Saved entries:
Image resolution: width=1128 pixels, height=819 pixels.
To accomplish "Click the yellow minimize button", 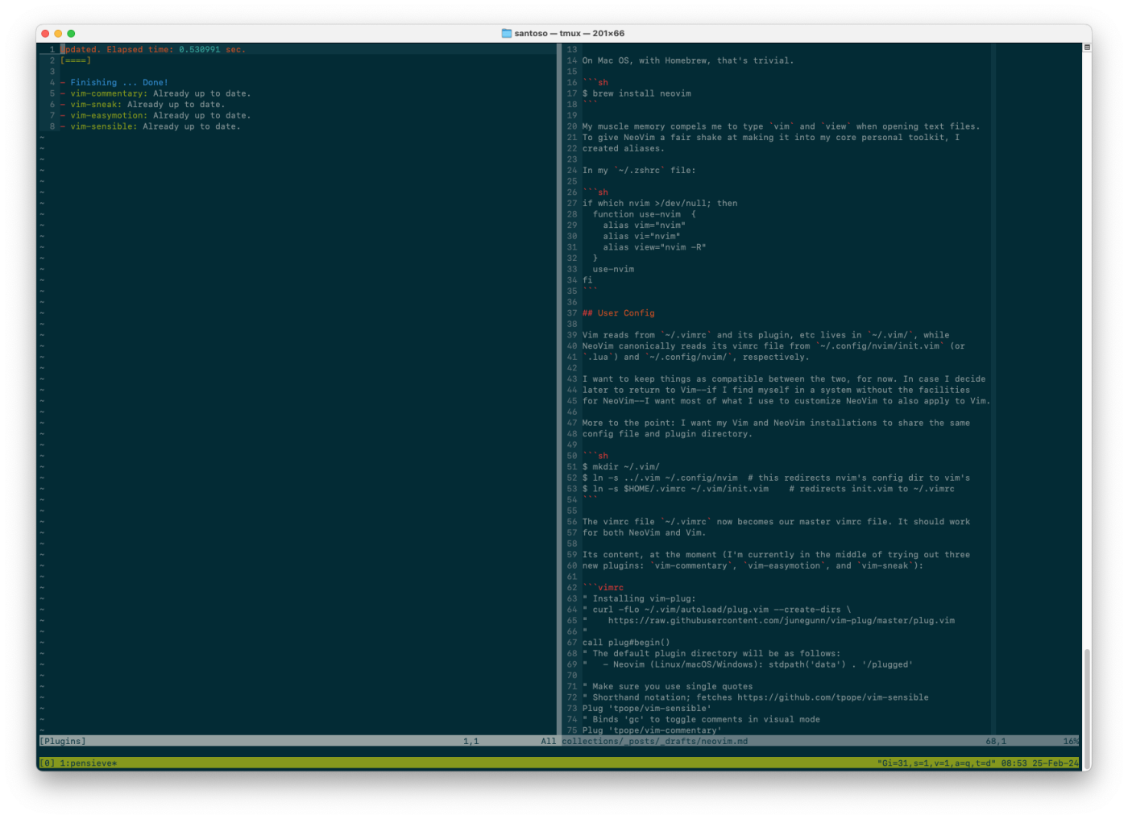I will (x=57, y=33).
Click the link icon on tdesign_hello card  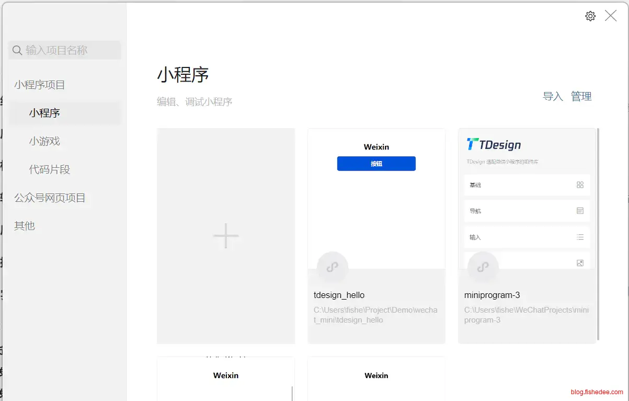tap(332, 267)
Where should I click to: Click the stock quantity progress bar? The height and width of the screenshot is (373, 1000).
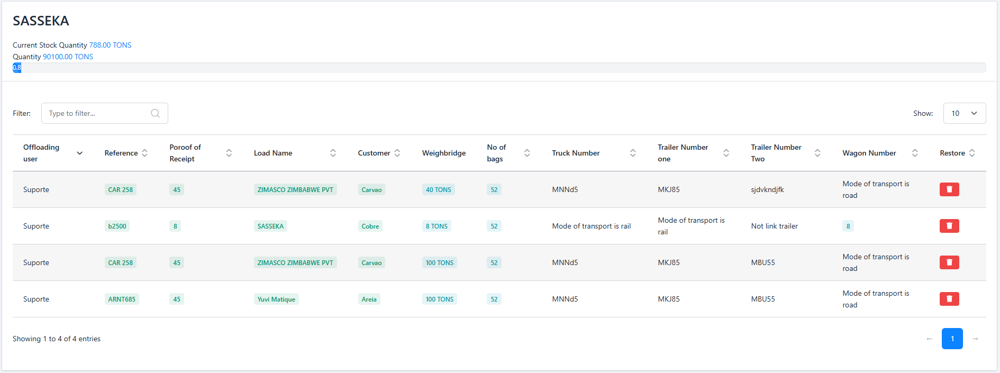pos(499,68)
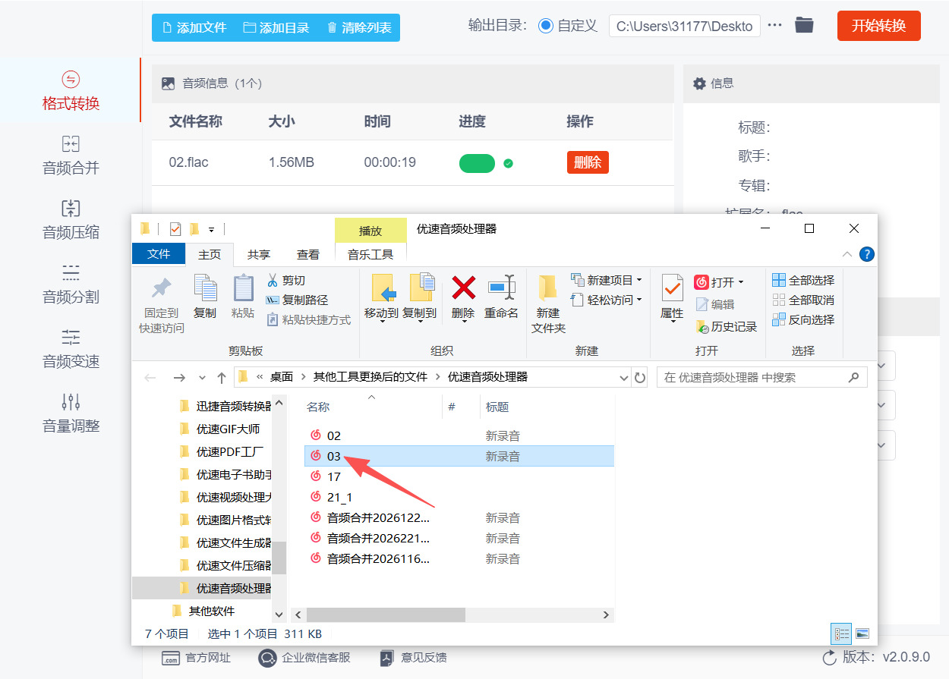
* * *
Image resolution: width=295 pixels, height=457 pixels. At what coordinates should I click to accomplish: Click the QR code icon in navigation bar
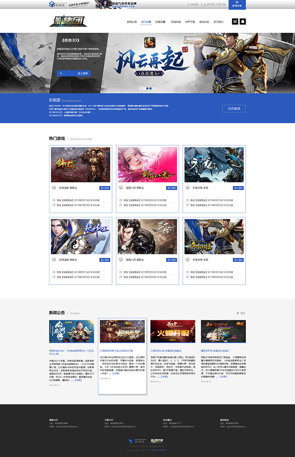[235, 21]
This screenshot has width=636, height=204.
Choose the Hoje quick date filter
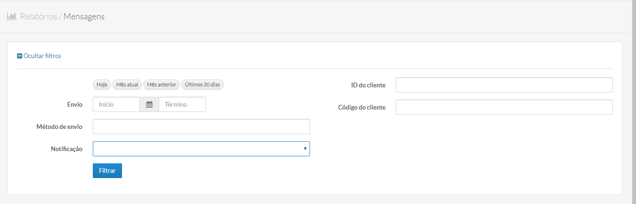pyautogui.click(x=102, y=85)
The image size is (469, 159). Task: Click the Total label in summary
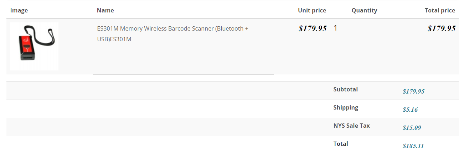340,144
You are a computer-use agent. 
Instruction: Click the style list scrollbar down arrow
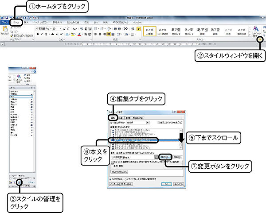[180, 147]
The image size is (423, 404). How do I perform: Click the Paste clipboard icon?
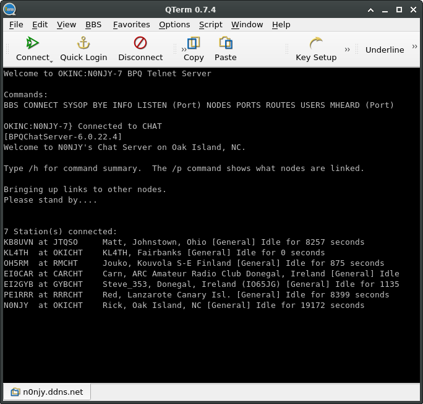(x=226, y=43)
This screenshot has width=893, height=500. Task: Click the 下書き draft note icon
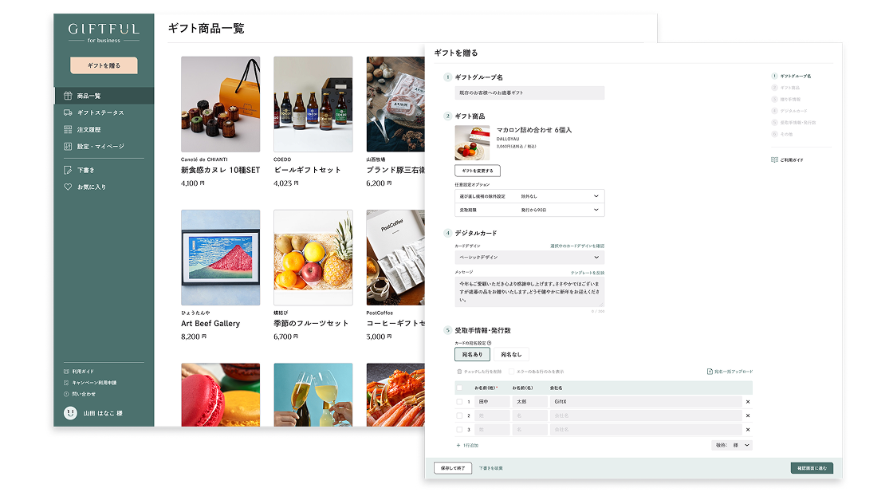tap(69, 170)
...
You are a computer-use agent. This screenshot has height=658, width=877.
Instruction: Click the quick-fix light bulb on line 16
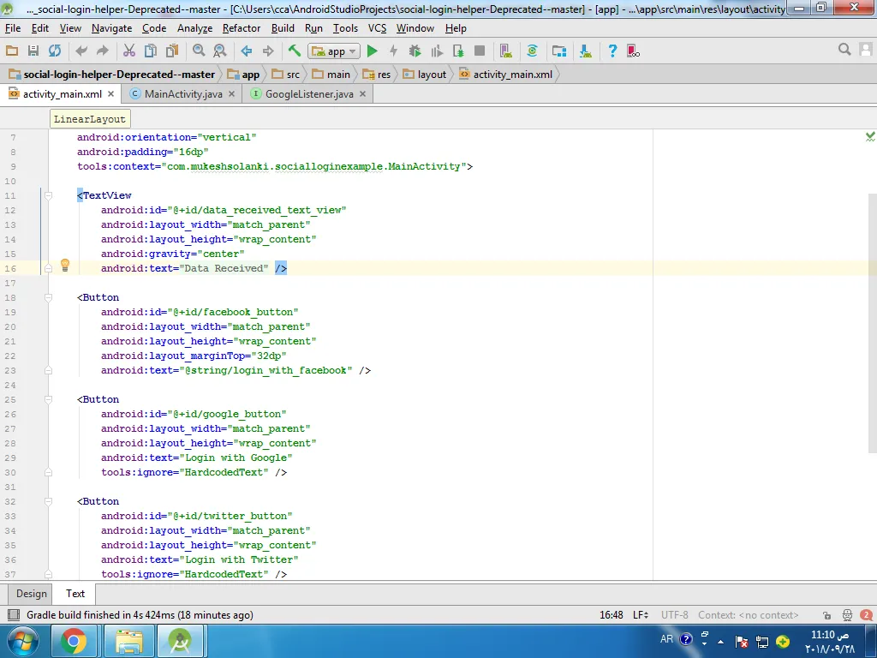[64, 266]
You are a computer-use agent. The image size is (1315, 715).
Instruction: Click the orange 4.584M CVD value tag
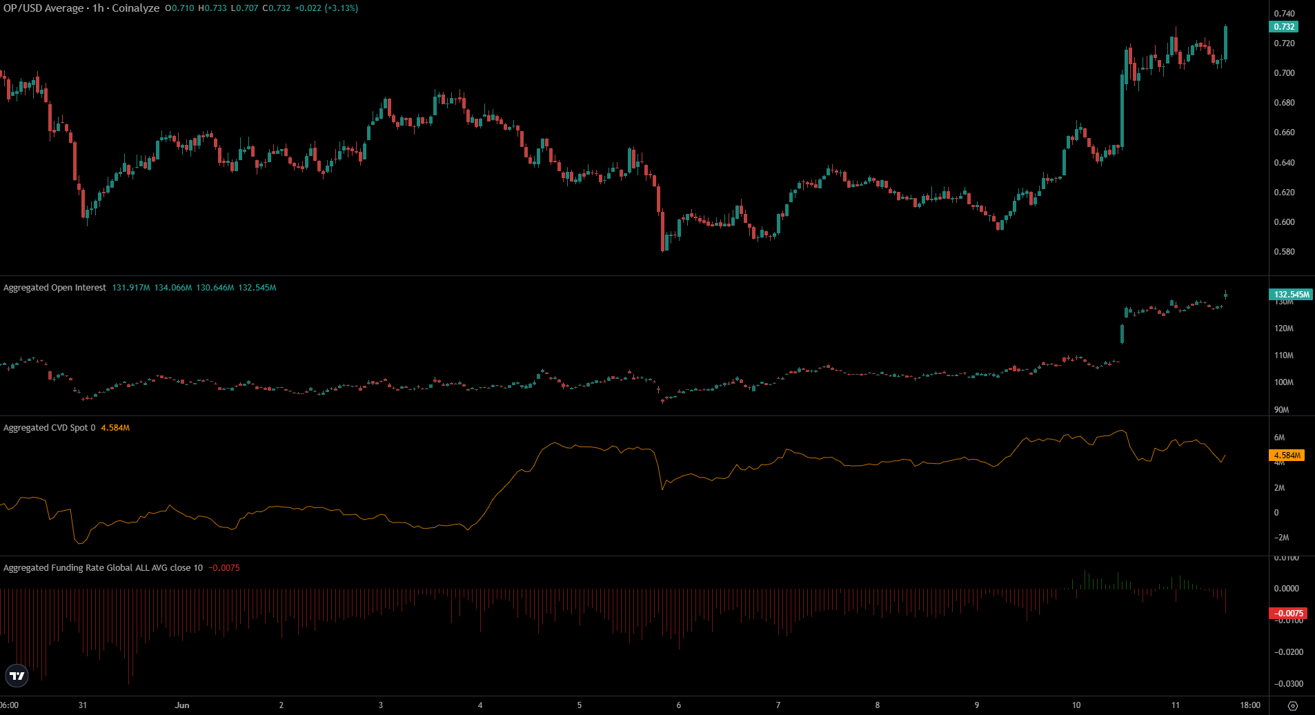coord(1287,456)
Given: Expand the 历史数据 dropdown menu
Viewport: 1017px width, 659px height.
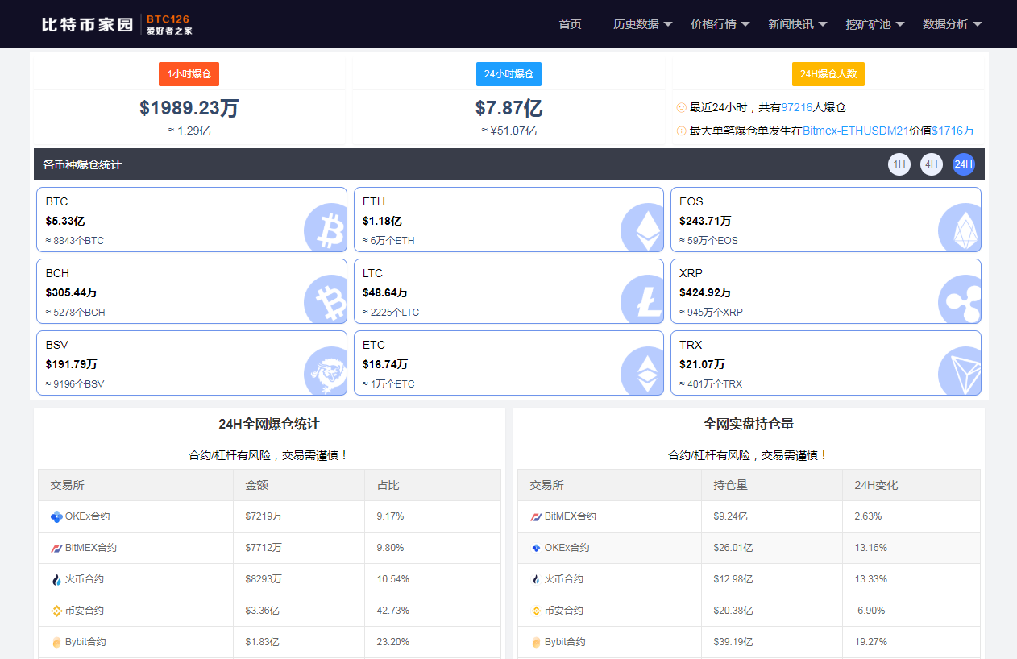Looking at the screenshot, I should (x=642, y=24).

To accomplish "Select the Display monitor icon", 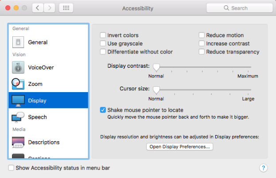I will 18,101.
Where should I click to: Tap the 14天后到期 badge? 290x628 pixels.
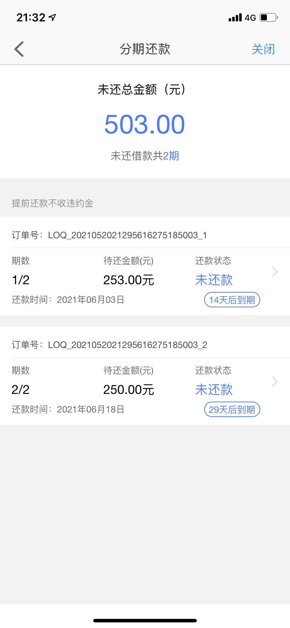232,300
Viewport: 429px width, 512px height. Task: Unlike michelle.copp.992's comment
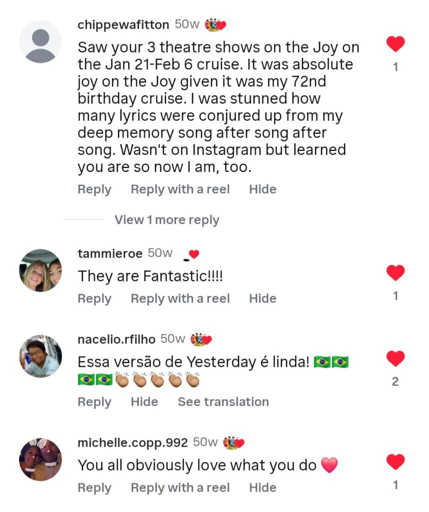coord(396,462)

=== ASSIGNMENT ===
Search the records for the word "agent", then list every line that has it.

=== RESPONSE FOR THIS EXERCISE ===
You are a computer-use agent. 
You are a computer-use agent. This screenshot has height=658, width=877.
You are a computer-use agent. The image size is (1315, 715).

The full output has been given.